Selon lui, l'application, dès le début de l'année 2015, de la loi Thévenoud va rendre les services du type UberPop illégaux. "Non seulement c'est illégal de se prêter à ce service, mais en plus, pour le consommateur, il y a un véritable danger", a souligné Pierre-Henry Brandet.

En effet, étant de simples particuliers, les "chauffeurs" d'UberPop ne disposent pas d'assurance adéquate, ni de formation spécifique. Deux conditions qui sont pourtant obligatoires pour les taxis, par exemple.

La loi Thévenoud prévoit des sanctions pouvant aller jusqu'à deux ans de prison et 30.000 euros d'amende pour ce type d'infractions.
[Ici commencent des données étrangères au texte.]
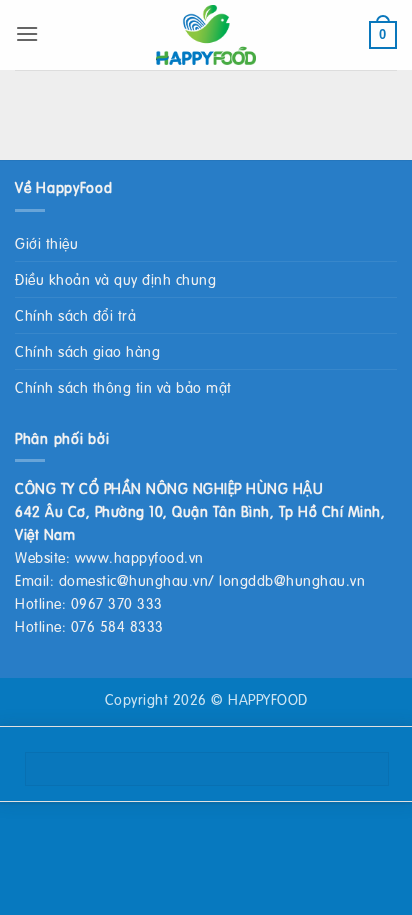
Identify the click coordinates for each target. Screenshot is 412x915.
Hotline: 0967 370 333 (89, 603)
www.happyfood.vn (139, 557)
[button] (27, 33)
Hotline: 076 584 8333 (89, 626)
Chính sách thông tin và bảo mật (123, 387)
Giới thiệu (46, 243)
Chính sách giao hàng (87, 351)
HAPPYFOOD (268, 699)
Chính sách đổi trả (75, 315)
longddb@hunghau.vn (292, 580)
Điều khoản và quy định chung (115, 279)
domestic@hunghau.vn (134, 580)
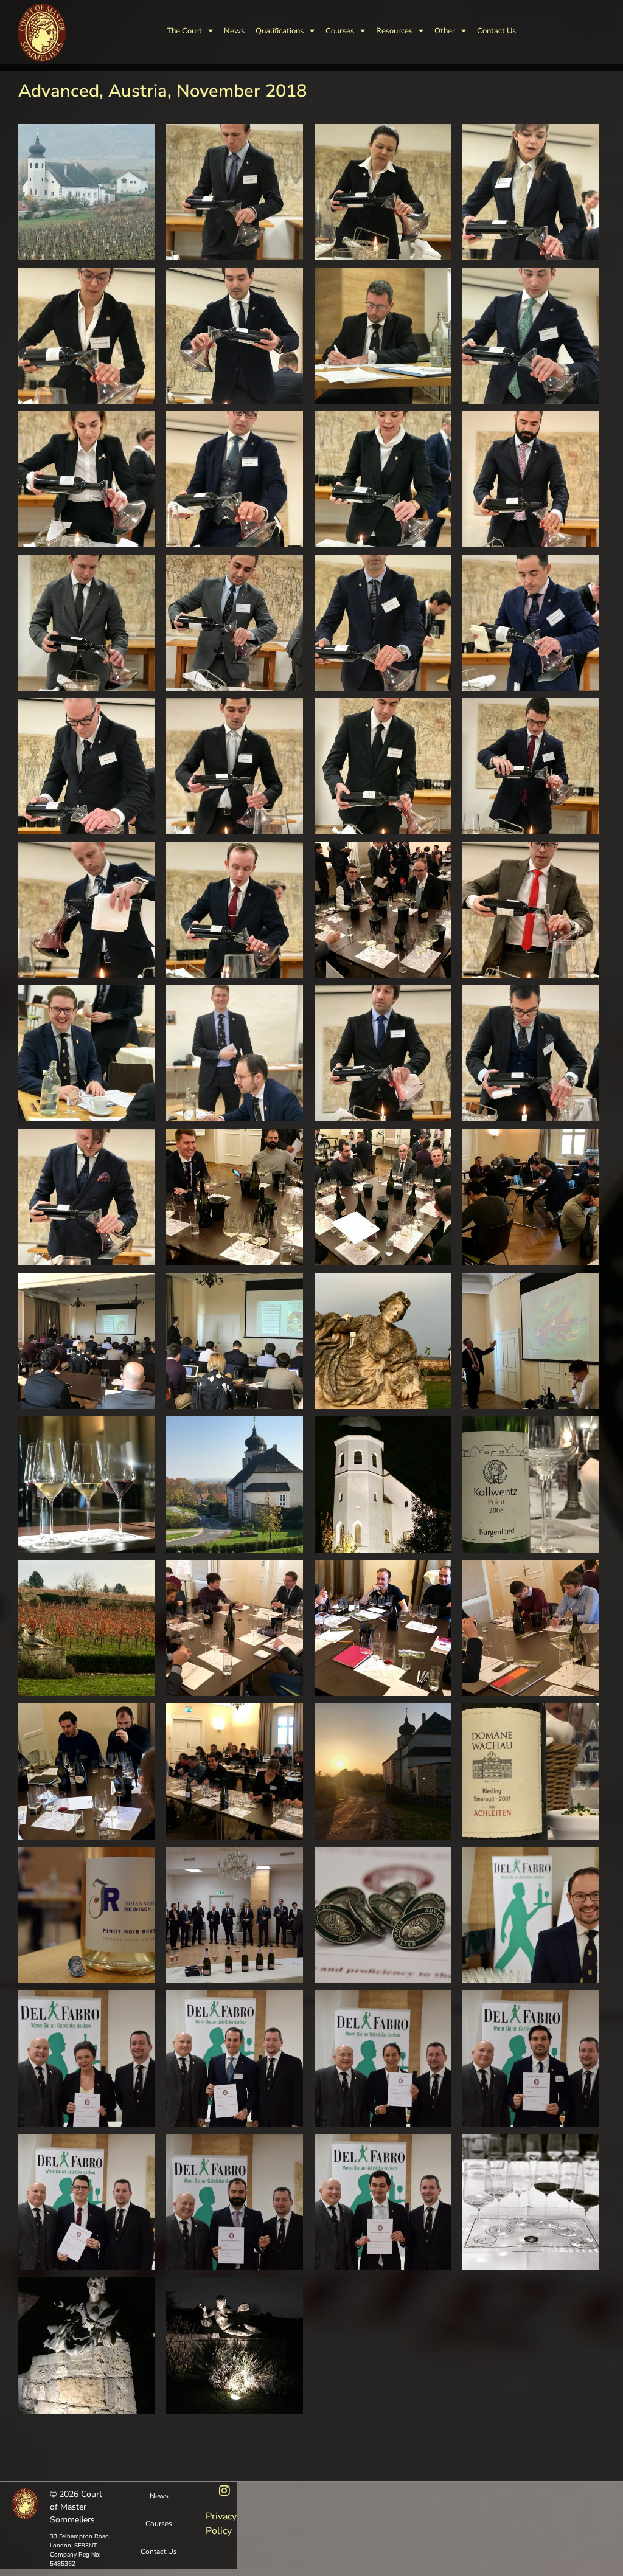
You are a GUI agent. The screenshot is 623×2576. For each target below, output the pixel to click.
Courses (339, 31)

La décision du tribunal de commerce de Paris du vendredi 12 décembre de ne pas interdire l'application de la société Uber avait déclenché la colère des taxis. D'autant qu'en octobre dernier, la société avait déjà été condamnée à une amende de 100.000 euros pour avoir présenté son service comme une application de covoiturage, ce qu'elle n'est pas.

 

"Non seulement c'est illégal, mais en plus il y a un véritable danger", a dit à propos d'UberPop Pierre-Henry Brandet, porte-parole du ministère de l'Intérieur, ce lundi matin.